IDH2 ダブルニカースプラスミド(h)は、human 細胞株における IDH2 座の高特異性編集のために設計された、対となる2つのプラスミドから構成される。各プラスミドは、Cas9 D10Aニカースと、IDH2内の対向するDNA鎖を標的とする異なるsgRNAを発現する。対向するDNA鎖上の隣接する部位に誘導されると、2つのニカースはオフセットした一本鎖切断を生成し、これらが組み合わさってずれた二本鎖切断を生じさせる。これにより、両方のガイドによる協調的なオンターゲット活性が必要となる。

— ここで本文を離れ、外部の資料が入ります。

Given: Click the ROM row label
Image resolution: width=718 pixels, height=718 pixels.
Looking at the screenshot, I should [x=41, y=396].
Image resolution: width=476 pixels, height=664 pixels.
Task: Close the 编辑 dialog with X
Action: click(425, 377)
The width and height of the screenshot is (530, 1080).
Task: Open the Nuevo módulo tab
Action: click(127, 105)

生じたDNA切断は、細胞内の内在性修復経路、特に非相同末端結合(NHEJ)によって修復され、その結果、IDH2の機能を阻害する挿入または欠失が生じる。標的座標における2つのsgRNAの結合を必要とするこの二重ニッキング法は、編集の特異性を高め、標的精度に対するさらなる制御が求められる用途において、CRISPR戦略を補完するものである。
編集された細胞を効率的に同定するために、1つのプラスミドはトランスフェクトされた細胞集団を蛍光可視化するためのGFPをコードし、もう1つのプラスミドは抗生物質選別用のプロマイシン耐性遺伝子を保有しています。これらの機能により、共トランスフェクトされた細胞集団の効率的な濃縮が可能となり、IDH2が破壊されたクローンの検証が簡素化されます。
研究用のみ。診断用または治療用ではありません。